Given request
Please copy out the part of the items that opens with the line containing "You are a computer-use agent. The" and closes at the end of the items, adding 114 to every coordinate number in the answers. Keep everything else in those lines unchanged.

━━━━━━━━━━

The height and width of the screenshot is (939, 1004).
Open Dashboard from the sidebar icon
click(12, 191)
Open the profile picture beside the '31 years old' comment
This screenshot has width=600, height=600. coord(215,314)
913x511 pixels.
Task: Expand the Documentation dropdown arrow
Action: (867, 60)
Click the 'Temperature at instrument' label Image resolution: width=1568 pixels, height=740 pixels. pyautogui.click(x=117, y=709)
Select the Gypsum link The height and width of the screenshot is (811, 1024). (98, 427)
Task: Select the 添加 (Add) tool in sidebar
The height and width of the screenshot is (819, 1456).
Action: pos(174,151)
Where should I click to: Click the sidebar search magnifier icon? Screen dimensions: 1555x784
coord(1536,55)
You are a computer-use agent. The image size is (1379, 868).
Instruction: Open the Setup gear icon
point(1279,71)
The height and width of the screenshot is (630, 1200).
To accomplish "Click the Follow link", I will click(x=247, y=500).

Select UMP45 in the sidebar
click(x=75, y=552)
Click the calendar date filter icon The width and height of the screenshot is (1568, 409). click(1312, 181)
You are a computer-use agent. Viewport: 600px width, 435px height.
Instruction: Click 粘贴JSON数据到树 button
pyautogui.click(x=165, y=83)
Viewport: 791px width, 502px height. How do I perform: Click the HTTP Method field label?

━━━━━━━━━━

Task result
You are a computer-use agent. The image size is (1379, 868).
Instruction: Open the Setup gear icon
point(1393,185)
The height and width of the screenshot is (630, 1200).
To accomplish "Click the Follow link", I will click(x=361, y=614).

Select UMP45 in the sidebar
click(x=189, y=666)
Click the calendar date filter icon The width and height of the screenshot is (1568, 409). click(1426, 295)
You are a computer-use agent. Viewport: 600px width, 435px height.
Instruction: Click 粘贴JSON数据到树 button
pyautogui.click(x=279, y=197)
Viewport: 791px width, 502px height. How do I perform: Click the HTTP Method field label?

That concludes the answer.